The container engine defaults to Docker.
To change the container engine, set `export CONTAINER_ENGINE=podman` or `export CONTAINER_ENGINE=nerdctl`.
For multi-host, you will want to `make install-flannel` after `make sync-external-ip` when worker pods are up. The sync command adds an annotation `flannel.alpha.coreos.com/public-ip-overwrite` for flannel to direct the nodes to use the physical node host IP. If the flannel pod has already been created for a node, it would need to be restarted to recheck the annotation. The easiest approach is to install flannel after the annotations have been applied.
Copy link
Member

Choose a reason for hiding this comment

The reason will be displayed to describe this comment to others. Learn more.

This step doesn't seem needed on the CI AFAICS?

# Bootstrap a cluster with host0
${LIMACTL} shell host0 ${SERVICE_PORTS} CONTAINER_ENGINE="${CONTAINER_ENGINE}" make -C "${guest_home}/usernetes" kubeadm-init install-flannel kubeconfig join-command
# Let host1 join the cluster
${LIMACTL} copy host0:~/usernetes/join-command host1:~/usernetes/join-command
${LIMACTL} shell host1 ${SERVICE_PORTS} CONTAINER_ENGINE="${CONTAINER_ENGINE}" make -C "${guest_home}/usernetes" kubeadm-join
${LIMACTL} shell host0 ${SERVICE_PORTS} CONTAINER_ENGINE="${CONTAINER_ENGINE}" make -C "${guest_home}/usernetes" sync-external-ip

Copy link
Contributor Author

Choose a reason for hiding this comment

The reason will be displayed to describe this comment to others. Learn more.
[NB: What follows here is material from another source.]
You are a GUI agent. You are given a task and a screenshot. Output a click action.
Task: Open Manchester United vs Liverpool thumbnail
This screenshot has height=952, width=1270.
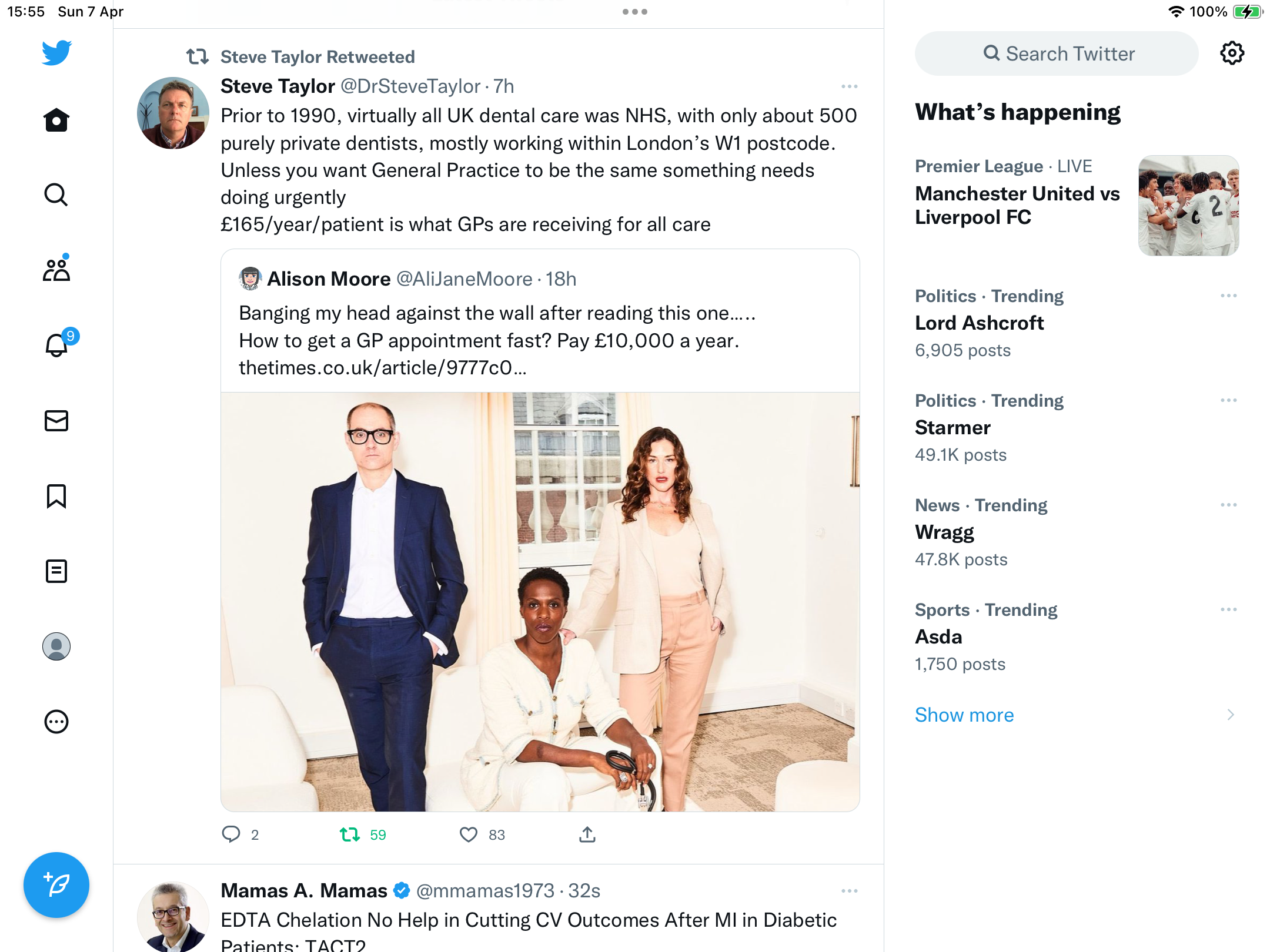pyautogui.click(x=1188, y=206)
If the router for between nodes can route the address, there shouldn't be an issue. I don't know how the setup here (GitHub actions) is designed, but for HPC environments we have really strict rules that may not know how to forward the packet of the initial address that flannel is assigned. I'm not even allowed to know, I just know working with our sysadmin that with the current setup, the packet is dropped for the address when I do it in the order.

What would be the point of adding the annotation, period, if it has no effect unless the pods are restarted?

Copy link
Member

Choose a reason for hiding this comment

The reason will be displayed to describe this comment to others. Learn more.

The issue seems specific to your network, so this should be hinted only in https://github.com/rootless-containers/usernetes?tab=readme-ov-file#advanced-topics

Copy link
Contributor Author

Choose a reason for hiding this comment

The reason will be displayed to describe this comment to others. Learn more.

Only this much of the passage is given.